1876 Hayes (54) + Tilden (62) = 116
1844 Polk (49) + Clay (67) = 116
1836 Van Buren (53) + WH Harrison (63) = 116

1976 Carter (52) + Ford (63) = 115
1820 Monroe (62) + JQ Adams (53) = 115 – more of an acclamation than an election
1992 WJ Clinton (46) + GHW Bush (68) = 114
1952 Eisenhower (62) + Stevenson (52) = 114
1892 Cleveland (55) + B Harrison (59) = 114
1824 JQ Adams (57) + Jackson (57) = 114
1796 J Adams (61) + Jefferson (53) = 114


1916 Wilson (59) + Hughes (54) = 113
1852 Pierce (47) + Scott (66) = 113

1968 Nixon (55) + Humphrey (57) = 112
1964 Johnson (56) + Goldwater (55) = 111
1872 Grant (50) + Greeley (61) = 111
1948 Truman (64) + Dewey (46) = 110

1972 Nixon (59) + McGovern (50) = 109
1912 Wilson (55) + T Roosevelt (54) = 109
1856 Buchanan (65) + Frémont (43) = 109

1788 Washington (56) + J Adams (53) = 109 – more of an acclamation than an election

1932 FD Roosevelt (50) + Hoover (58) = 108
1928 Hoover (54) + Smith (54) = 108

2000 GW Bush (54) + Gore (52) = 106
1940 FD Roosevelt (58) + Wilkie (48) = 106
1888 B Harrison (55) + Cleveland (51) = 106
1920 Harding (55) + Cox (50) = 105
1884 Cleveland (47) + Blaine (58) = 105
1944 FD Roosevelt (62) + Dewey (42) = 104
1880 Garfield (48) + Hancock (56) = 104
1868 Grant (46) + Seymour (58) = 104


1812 Madison (61) + DW Clinton (43) = 104
1936 FD Roosevelt (54) + Landon (49) = 103
1924 Coolidge (52) + Davis (51) = 103
1908 Taft (51) + Bryan (48) = 99
1904 T Roosevelt (46) + Parker (52) = 98
1900 McKinley (57) + Bryan (40) = 97
1864 Lincoln (55) + McClellan (37) = 92
1860 Lincoln (51) + Breckinridge (39) = 90

1960 Kennedy (42) + Nixon (47) = 89
1896 McKinley (53) + Bryan (36) = 89

Note on methodology: I’ve taken candidates’ ages in whole calendar years on election day. (Which for Warren Harding was his 55th birthday, for all the good it did him.) In 1800 I count Adams (65) not Burr (44) as runner-up since that’s who voters thought they were choosing between in November.
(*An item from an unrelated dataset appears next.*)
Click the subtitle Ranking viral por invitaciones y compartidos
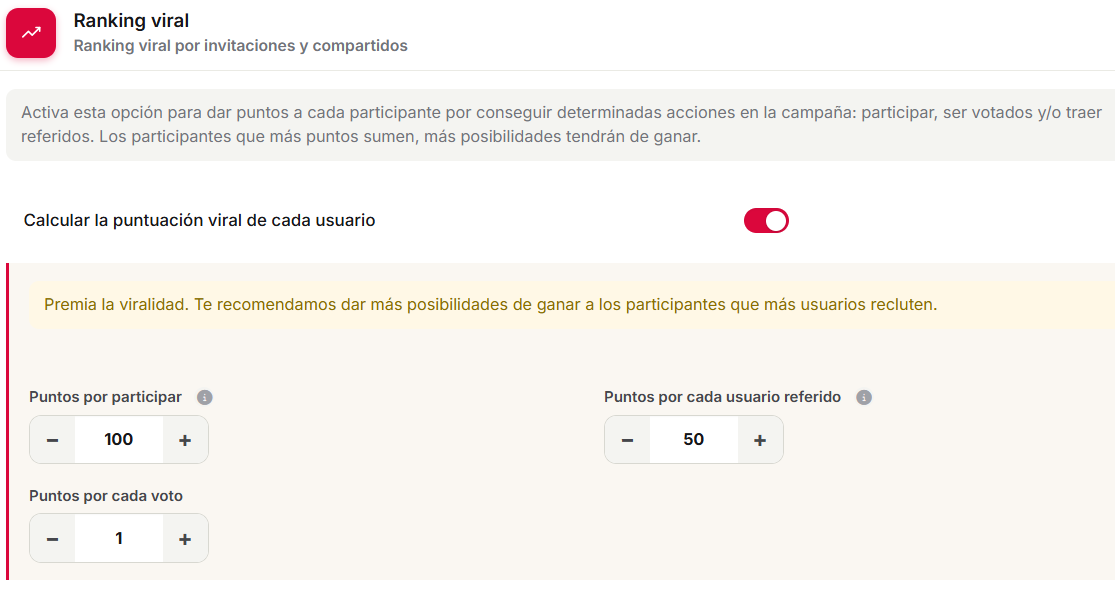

For 1872 I’ve counted Greeley (61) as losing candidate even though he died shortly after the election; most of his electoral votes went to Thomas Hendricks (53) who went on to be Tilden’s running mate in 1876 (they lost) and Cleveland’s in 1884 (they won, but Hendricks died a few months after taking office). I have not counted third or lower placed candidates at all (thus excluding incumbent President Taft in 1912, when he was 55, a year older than Theodore Roosevelt and ten months younger than Woodrow Wilson).

Incidentally the older candidate has won 34 times, and the younger 25 times. But those 34 include three elections which were really acclamations (1788, 1792 and 1820) so the fact that the Adamses were younger than Washington or Monroe doesn’t really matter (indeed, there are good grounds for excluding those elections from my list entirely). The most recent period shows a shift of fortune toward (relative) youth; of the 18 most recent elections, the younger candidate has won nine and the older also nine; the younger candidate has won the popular vote in seven of the last eight elections (but lost twice in the electoral college).
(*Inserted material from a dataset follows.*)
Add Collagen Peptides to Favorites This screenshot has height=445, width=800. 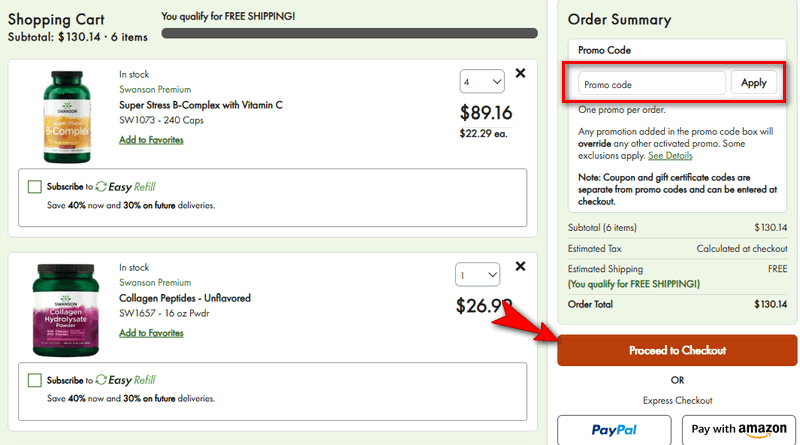tap(151, 333)
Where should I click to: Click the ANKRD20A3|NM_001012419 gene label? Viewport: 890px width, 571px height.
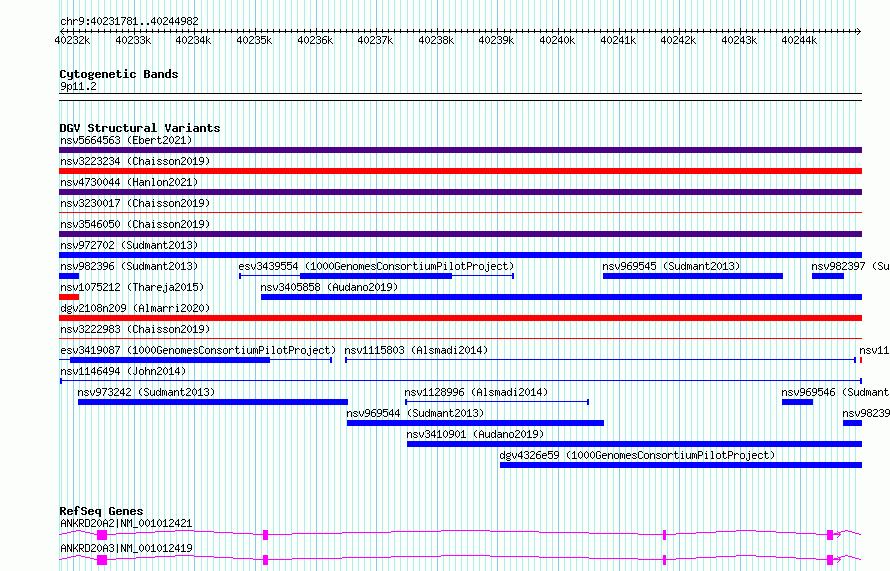point(126,548)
Henry Gassaway Davis was the Democratic Party’s candidate for Vice-President in 1904; election day was shortly before his 81st birthday. He and his presidential candidate, Alton B. Parker, lost the popular vote to Theodore Roosevelt and Charles Fairbanks by a margin of 19% in the popular vote and by 336 to 140 in the electoral college. Until this year, he was the only octogenarian candidate to have been in either top spot. (He lived another eleven and a half years.)